Cary Grant was British, Erlendur thought, but didn't bother to correct a know-it-all. He noticed that Elínborg ignored it as well.
"Built better barracks too," Höskuldur went on undaunted. "Much better barracks than the British. The Americans concreted the floors, didn't use rotten planks like the British did. Much better places to live. Everything the Americans touched. All much better and smarter."
"Do you know who took over the chalet when you and Ellý moved out?" Erlendur asked.
"Yes, we showed them around the place. He worked on the farm at Gufunes, had a wife and two kids and a dog. Lovely people, but I can't for the life of me remember their names."
"Do you know anything about the people who lived there before you, who left it in such good condition?"
"Only what Benjamín told me when I started talking about how nicely his house had been kept and telling him that Ellý and I set our standards just as high."
Erlendur pricked up his ears and Elínborg sat up in her seat. Höskuldur said nothing.
"Yes?" Erlendur said.
"What he said? It was about the wife." Höskuldur paused again and sipped his coffee. Erlendur waited impatiently for him to finish his story. His eagerness had not escaped Höskuldur, who knew he had the detective begging now.
"It was very interesting, you can be sure of that," Höskuldur said. The police wouldn't go away from him empty-handed. Not from Höskuldur. He sipped his coffee yet again, taking his time about it.
My God, Elínborg thought. Won't the old bore ever get round to it? She had had enough of old fogeys who either died on her or put on airs.
"He thought the husband battered her."
"Battered her?" Erlendur repeated.
"What's it called these days?
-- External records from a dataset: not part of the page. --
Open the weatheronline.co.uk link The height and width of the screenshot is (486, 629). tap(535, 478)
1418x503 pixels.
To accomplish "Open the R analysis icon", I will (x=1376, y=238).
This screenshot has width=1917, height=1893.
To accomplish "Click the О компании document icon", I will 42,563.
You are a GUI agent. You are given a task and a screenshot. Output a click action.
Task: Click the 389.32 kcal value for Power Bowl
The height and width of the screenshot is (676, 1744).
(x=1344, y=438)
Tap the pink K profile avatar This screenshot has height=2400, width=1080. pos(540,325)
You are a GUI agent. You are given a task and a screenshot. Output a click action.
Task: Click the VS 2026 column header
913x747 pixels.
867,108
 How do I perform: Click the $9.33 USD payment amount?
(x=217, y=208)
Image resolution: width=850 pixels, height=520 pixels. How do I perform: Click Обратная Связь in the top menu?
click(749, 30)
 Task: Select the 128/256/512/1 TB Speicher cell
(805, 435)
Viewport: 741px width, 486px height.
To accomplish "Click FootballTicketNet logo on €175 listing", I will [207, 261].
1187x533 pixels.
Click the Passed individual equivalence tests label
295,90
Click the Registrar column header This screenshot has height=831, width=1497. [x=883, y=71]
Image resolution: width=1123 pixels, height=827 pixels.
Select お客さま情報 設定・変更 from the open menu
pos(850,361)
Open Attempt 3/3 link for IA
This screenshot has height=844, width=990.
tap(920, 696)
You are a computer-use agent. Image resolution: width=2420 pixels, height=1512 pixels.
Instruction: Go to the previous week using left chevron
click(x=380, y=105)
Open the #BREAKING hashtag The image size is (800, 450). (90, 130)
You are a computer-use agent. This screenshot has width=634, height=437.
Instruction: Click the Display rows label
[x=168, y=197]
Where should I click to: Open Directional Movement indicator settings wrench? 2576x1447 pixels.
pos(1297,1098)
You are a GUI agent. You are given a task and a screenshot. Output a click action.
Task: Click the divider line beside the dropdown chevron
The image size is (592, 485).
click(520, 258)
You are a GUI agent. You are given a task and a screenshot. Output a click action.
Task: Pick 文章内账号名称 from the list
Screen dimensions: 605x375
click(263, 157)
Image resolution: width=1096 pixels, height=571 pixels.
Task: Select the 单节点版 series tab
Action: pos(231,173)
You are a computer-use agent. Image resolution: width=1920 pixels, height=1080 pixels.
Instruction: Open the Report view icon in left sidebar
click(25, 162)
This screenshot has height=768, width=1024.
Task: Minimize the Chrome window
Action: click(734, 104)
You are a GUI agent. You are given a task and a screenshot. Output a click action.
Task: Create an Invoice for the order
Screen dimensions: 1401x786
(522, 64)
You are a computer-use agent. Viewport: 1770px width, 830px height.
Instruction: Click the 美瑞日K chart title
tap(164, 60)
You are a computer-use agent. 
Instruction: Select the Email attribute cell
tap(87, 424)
Domestic violence?"
"He beat his wife?" Erlendur said.
"That's what Benjamín said. One of that lot who beat their wives and their kids too. I never lifted a finger against my Ellý."
"Did he tell you their names?"
"No, or if he did, I forgot it long ago. But he told me another thing that I've often thought about since. He said that she, that man's wife, was conceived in the old Gasworks on Raudarárstígur. Down by Hlemmur. At least that was what they said. Just like they said Benjamín killed his wife. His fiancée, I mean."
"Benjamín? The Gasworks? What are you talking about?" Erlendur had completely lost his thread. "Did people say Benjamín killed his fiancée?"
"Some thought so. At the time. He said so himself."
"That he killed her?"
"That people thought he'd done something to her. He didn't say that he killed her. He'd never have told me that. I didn't know him in the slightest. But he was sure that people suspected him and I remember there was some talk of jealousy."
"Gossip?"
"All gossip of course. We thrive on it. Thrive on saying nasty things about other people."